Both the Royal National Institute of Blind people (RNIB) and Cobolt products for the blind and visually impaired have entire sections of their catalogues devoted to kitchen and cooking aids. Here are just a few of the items:
- Liquid level indicator from the RNIB.
Making a drink has never been easier with our Liquid Level Indicator. It helps prevent hot water and other liquids from overflowing while making a drink. Place the device on the side of a cup and it will let you know when the liquid has reached the top through a series of audible beeps or vibrations.
- Talking microwave combination oven from Cobolt.
This combination oven is an easy to use fully talking microwave with convection oven and grill. These can be used separately or in various combinations to achieve the optimum and most flexible cooking arrangements of your choice. There are numerous pre-programmed functions for cooking specific foods such as jacket potato, fish, vegetables, pasta and so on as well as a number of roasting programs. The weight of the item to be cooked is entered on the keypad and the oven automatically uses a combination of microwave, convection and grill for best results. The oven speaks all cooking and programme information. Up to 3 cooking programmes can be stored on the 3 favourite buttons so favourite cooking routines are available at the touch of a button. The oven has a rugged stainless steel interior and the buttons provide a tactile feedback. The Microwave is 900 watts, the Grill is 1250 watts and the oven is 1350 watts.
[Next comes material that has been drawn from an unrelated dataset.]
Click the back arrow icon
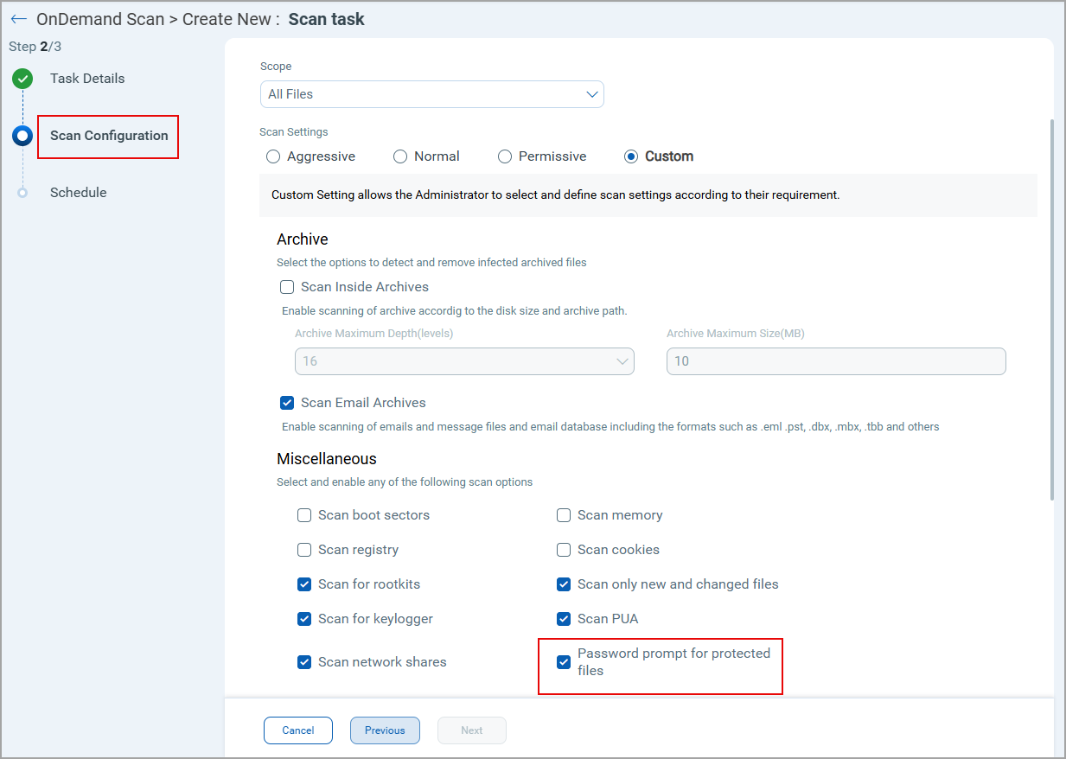The width and height of the screenshot is (1066, 759). (19, 19)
- Talking microwave oven from Cobolt.
With three "Favourite" buttons to store your three most frequently used programmes and a fully tactile and wipe clean keypad, the microwave has a power rating of 850 watts and is a 23 litre / 0.8 cu ft oven. It has a full range of features, including: rotating turntable, talking clock, adjustable speech volume and talking kitchen timer independent of the oven. Basic operation is by selecting power level and time. Programmed operation is by selecting cook / defrost, food type and weight or by selecting from a range of frozen and un-frozen convenience foods and weight. It has auto-minute and programme pause functions, spoken requests to stir or turn food during cooking and to leave food to stand after cooking. The oven speaks when the door is opened or closed and speaks confirmation of functions selected and cooking time. The time remaining is spoken at the press of a button at any stage whilst cooking. Remarkably easy to use.
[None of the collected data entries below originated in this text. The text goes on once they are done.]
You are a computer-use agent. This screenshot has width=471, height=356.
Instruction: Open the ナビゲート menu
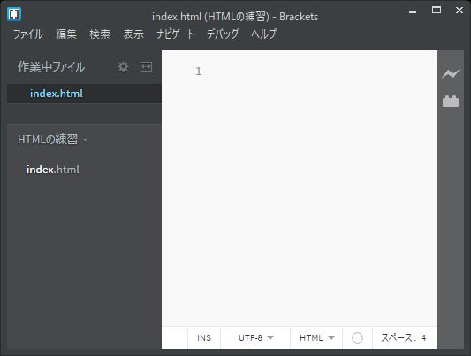pyautogui.click(x=176, y=34)
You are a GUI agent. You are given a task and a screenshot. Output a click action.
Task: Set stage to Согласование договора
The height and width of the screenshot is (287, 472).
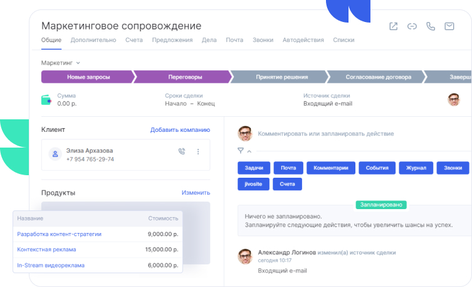378,77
- Talking measuring jug from Cobolt.
This jug has a high quality male voice. It measures in imperial - pints and fluid ounces, metric - litres and millilitres and U.S. - pints and fluid ounces and can convert its readings between any of these. The user selects the type of liquid to be measured, either water, milk, oil based or user defined. Liquid can be added either with the jug on a worktop or held in the hand. The contents of the jug are spoken at the press of a button or automatically as a liquid is added. A reset function enables the reading to be set to zero once a measurement has been taken, without emptying the container, to allow a measured volume of a second liquid to be added. The user defined function allows the jug to be calibrated for any liquid, or indeed any solid if your recipe calls for a litre of sugar for instance! The container is removable for easy cleaning and can hold up to 2 litres of liquid. Speech volume is adjustable.
- Talking kitchen scales from the RNIB.
This is a slimline battery-operated talking kitchen scale that announces the weight in a clear male English voice in either grams/kilograms or ounces/pounds. It has a transparent bowl that also has a spout to help pour out ingredients. It has tactile and large print operating buttons which are easy to identify. It has a facility to reset the weight to zero so that you can add successive ingredients to the bowl. It weighs up to 3kg (6.6lb) and announces in graduations of 1g (1/8oz). The weight is also shown on the LCD display with characters measuring 1.4cm (0.5 inches).